** RECORD EXCERPTS follows **

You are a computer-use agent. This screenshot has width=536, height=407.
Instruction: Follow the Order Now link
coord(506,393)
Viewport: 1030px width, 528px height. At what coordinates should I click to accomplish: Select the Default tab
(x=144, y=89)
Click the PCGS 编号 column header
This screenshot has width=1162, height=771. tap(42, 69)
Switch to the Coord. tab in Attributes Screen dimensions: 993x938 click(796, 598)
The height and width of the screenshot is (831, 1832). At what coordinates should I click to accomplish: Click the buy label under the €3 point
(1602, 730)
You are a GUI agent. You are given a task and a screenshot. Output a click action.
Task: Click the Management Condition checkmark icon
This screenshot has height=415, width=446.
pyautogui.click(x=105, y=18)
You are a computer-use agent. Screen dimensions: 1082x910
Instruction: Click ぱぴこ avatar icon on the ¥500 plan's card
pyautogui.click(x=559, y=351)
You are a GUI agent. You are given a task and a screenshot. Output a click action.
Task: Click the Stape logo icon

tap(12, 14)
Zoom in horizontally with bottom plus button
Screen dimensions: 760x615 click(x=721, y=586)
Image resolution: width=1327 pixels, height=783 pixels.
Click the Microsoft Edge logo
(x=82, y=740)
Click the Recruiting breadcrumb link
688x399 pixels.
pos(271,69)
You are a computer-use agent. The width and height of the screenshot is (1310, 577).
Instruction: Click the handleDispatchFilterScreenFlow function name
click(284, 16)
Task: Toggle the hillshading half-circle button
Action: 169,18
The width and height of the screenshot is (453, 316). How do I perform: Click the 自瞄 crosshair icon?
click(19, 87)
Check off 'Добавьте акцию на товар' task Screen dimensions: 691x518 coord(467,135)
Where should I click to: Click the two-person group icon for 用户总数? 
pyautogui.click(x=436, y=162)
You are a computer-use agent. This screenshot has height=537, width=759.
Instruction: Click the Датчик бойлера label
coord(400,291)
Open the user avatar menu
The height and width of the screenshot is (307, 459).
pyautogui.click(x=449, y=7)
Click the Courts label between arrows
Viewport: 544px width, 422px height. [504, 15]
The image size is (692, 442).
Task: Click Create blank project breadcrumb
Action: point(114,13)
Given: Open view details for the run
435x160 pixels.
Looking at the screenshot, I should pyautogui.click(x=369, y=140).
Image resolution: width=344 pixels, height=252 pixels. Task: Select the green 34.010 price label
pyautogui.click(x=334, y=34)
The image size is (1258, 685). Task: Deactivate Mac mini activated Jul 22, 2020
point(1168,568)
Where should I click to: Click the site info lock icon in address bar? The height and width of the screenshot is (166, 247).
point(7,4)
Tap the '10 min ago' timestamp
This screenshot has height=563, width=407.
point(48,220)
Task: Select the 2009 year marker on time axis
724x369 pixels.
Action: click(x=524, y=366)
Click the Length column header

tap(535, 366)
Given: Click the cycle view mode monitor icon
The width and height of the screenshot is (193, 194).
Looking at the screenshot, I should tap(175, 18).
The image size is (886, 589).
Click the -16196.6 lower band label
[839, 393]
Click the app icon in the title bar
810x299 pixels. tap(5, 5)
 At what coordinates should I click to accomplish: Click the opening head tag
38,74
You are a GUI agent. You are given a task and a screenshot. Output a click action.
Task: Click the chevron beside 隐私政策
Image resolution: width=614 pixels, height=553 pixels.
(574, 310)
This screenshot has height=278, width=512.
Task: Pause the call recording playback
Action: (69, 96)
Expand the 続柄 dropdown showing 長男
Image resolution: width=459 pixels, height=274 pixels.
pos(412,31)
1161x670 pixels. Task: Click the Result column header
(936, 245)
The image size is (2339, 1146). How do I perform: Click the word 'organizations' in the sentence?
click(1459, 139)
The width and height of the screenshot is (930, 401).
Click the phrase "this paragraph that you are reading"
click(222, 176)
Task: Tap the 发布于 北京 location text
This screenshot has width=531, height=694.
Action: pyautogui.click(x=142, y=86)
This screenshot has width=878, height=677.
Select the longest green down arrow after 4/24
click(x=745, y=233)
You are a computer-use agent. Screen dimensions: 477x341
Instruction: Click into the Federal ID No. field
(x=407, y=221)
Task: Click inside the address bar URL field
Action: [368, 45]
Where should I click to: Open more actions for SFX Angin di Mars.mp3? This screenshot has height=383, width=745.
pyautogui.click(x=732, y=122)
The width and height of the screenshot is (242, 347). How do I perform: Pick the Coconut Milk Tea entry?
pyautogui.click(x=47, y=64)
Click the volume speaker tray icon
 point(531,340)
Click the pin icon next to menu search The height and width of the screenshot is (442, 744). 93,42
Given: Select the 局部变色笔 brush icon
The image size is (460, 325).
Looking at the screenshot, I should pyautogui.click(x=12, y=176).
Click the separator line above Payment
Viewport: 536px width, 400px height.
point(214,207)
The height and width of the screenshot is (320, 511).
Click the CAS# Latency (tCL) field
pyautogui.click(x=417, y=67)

** End of RECORD EXCERPTS **

Please give all the entries above again, exactly as they stand.

▶ ANSWER TO THIS PROBLEM
You are a computer-use agent. This screenshot has width=536, height=407.
Instruction: Follow the Order Now link
coord(506,393)
Viewport: 1030px width, 528px height. At what coordinates should I click to accomplish: Select the Default tab
(x=144, y=89)
Click the PCGS 编号 column header
This screenshot has width=1162, height=771. tap(42, 69)
Switch to the Coord. tab in Attributes Screen dimensions: 993x938 click(796, 598)
The height and width of the screenshot is (831, 1832). At what coordinates should I click to accomplish: Click the buy label under the €3 point
(1602, 730)
You are a GUI agent. You are given a task and a screenshot. Output a click action.
Task: Click the Management Condition checkmark icon
This screenshot has height=415, width=446.
pyautogui.click(x=105, y=18)
You are a computer-use agent. Screen dimensions: 1082x910
Instruction: Click ぱぴこ avatar icon on the ¥500 plan's card
pyautogui.click(x=559, y=351)
You are a GUI agent. You are given a task and a screenshot. Output a click action.
Task: Click the Stape logo icon

tap(12, 14)
Zoom in horizontally with bottom plus button
Screen dimensions: 760x615 click(x=721, y=586)
Image resolution: width=1327 pixels, height=783 pixels.
Click the Microsoft Edge logo
(x=82, y=740)
Click the Recruiting breadcrumb link
688x399 pixels.
pos(271,69)
You are a computer-use agent. The width and height of the screenshot is (1310, 577).
Instruction: Click the handleDispatchFilterScreenFlow function name
click(284, 16)
Task: Toggle the hillshading half-circle button
Action: 169,18
The width and height of the screenshot is (453, 316). How do I perform: Click the 自瞄 crosshair icon?
click(19, 87)
Check off 'Добавьте акцию на товар' task Screen dimensions: 691x518 coord(467,135)
Where should I click to: Click the two-person group icon for 用户总数? 
pyautogui.click(x=436, y=162)
You are a computer-use agent. This screenshot has height=537, width=759.
Instruction: Click the Датчик бойлера label
coord(400,291)
Open the user avatar menu
The height and width of the screenshot is (307, 459).
pyautogui.click(x=449, y=7)
Click the Courts label between arrows
Viewport: 544px width, 422px height. [504, 15]
The image size is (692, 442).
Task: Click Create blank project breadcrumb
Action: point(114,13)
Given: Open view details for the run
435x160 pixels.
Looking at the screenshot, I should pyautogui.click(x=369, y=140).
Image resolution: width=344 pixels, height=252 pixels. Task: Select the green 34.010 price label
pyautogui.click(x=334, y=34)
The image size is (1258, 685). Task: Deactivate Mac mini activated Jul 22, 2020
point(1168,568)
Where should I click to: Click the site info lock icon in address bar? The height and width of the screenshot is (166, 247).
point(7,4)
Tap the '10 min ago' timestamp
This screenshot has height=563, width=407.
point(48,220)
Task: Select the 2009 year marker on time axis
724x369 pixels.
Action: click(x=524, y=366)
Click the Length column header

tap(535, 366)
Given: Click the cycle view mode monitor icon
The width and height of the screenshot is (193, 194).
Looking at the screenshot, I should tap(175, 18).
The image size is (886, 589).
Click the -16196.6 lower band label
[839, 393]
Click the app icon in the title bar
810x299 pixels. tap(5, 5)
 At what coordinates should I click to accomplish: Click the opening head tag
38,74
You are a GUI agent. You are given a task and a screenshot. Output a click action.
Task: Click the chevron beside 隐私政策
Image resolution: width=614 pixels, height=553 pixels.
(574, 310)
This screenshot has height=278, width=512.
Task: Pause the call recording playback
Action: (69, 96)
Expand the 続柄 dropdown showing 長男
Image resolution: width=459 pixels, height=274 pixels.
pos(412,31)
1161x670 pixels. Task: Click the Result column header
(936, 245)
The image size is (2339, 1146). How do I perform: Click the word 'organizations' in the sentence?
click(1459, 139)
The width and height of the screenshot is (930, 401).
Click the phrase "this paragraph that you are reading"
click(222, 176)
Task: Tap the 发布于 北京 location text
This screenshot has width=531, height=694.
Action: pyautogui.click(x=142, y=86)
This screenshot has width=878, height=677.
Select the longest green down arrow after 4/24
click(x=745, y=233)
You are a computer-use agent. Screen dimensions: 477x341
Instruction: Click into the Federal ID No. field
(x=407, y=221)
Task: Click inside the address bar URL field
Action: [368, 45]
Where should I click to: Open more actions for SFX Angin di Mars.mp3? This screenshot has height=383, width=745.
pyautogui.click(x=732, y=122)
The width and height of the screenshot is (242, 347). How do I perform: Pick the Coconut Milk Tea entry?
pyautogui.click(x=47, y=64)
Click the volume speaker tray icon
 point(531,340)
Click the pin icon next to menu search The height and width of the screenshot is (442, 744). 93,42
Given: Select the 局部变色笔 brush icon
The image size is (460, 325).
Looking at the screenshot, I should pyautogui.click(x=12, y=176).
Click the separator line above Payment
Viewport: 536px width, 400px height.
point(214,207)
The height and width of the screenshot is (320, 511).
Click the CAS# Latency (tCL) field
pyautogui.click(x=417, y=67)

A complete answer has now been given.